### WRITTEN INSTRUCTION:
Copy all of the lines below word for word, leaving out the pictures.

### RAW RECORDS:
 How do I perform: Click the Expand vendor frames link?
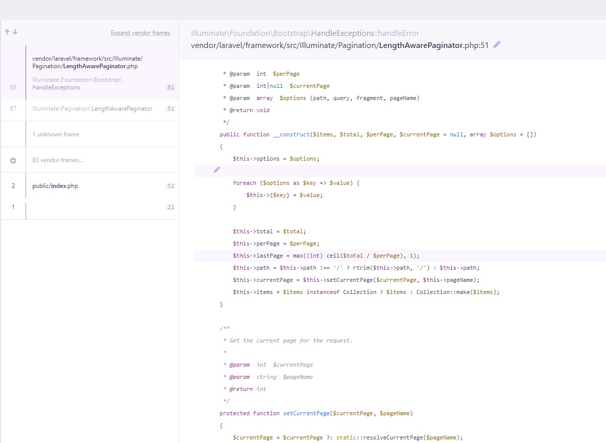(141, 32)
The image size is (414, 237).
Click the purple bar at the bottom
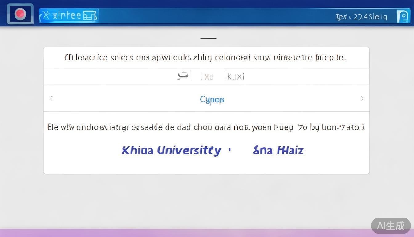click(x=185, y=233)
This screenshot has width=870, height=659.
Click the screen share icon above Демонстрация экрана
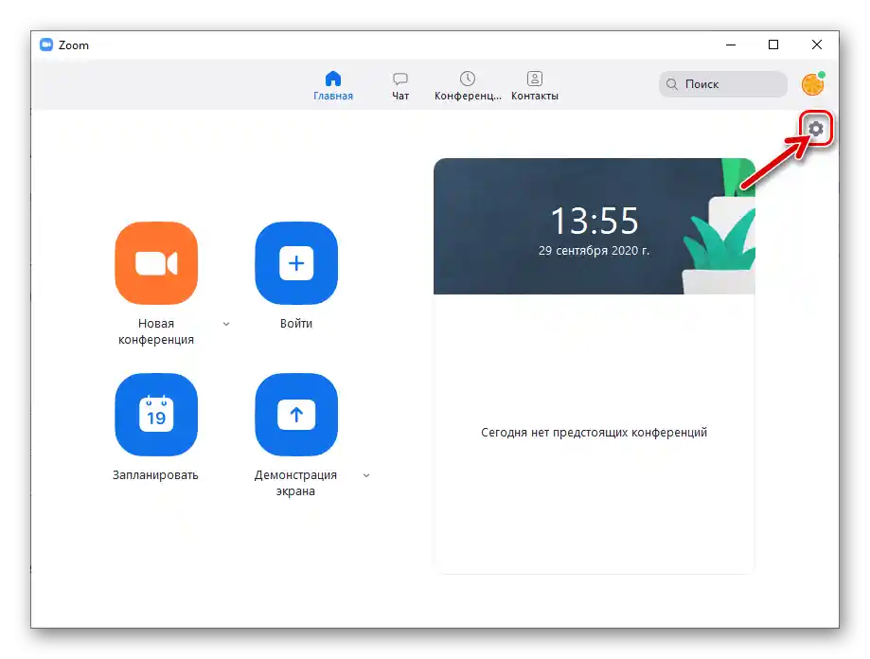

### SOLUTION TO THIS PROBLEM:
 How do I perform: Click the Expand vendor frames link?
(141, 32)
The image size is (414, 237).
Click the purple bar at the bottom
click(x=185, y=233)
This screenshot has width=870, height=659.
Click the screen share icon above Демонстрация экрана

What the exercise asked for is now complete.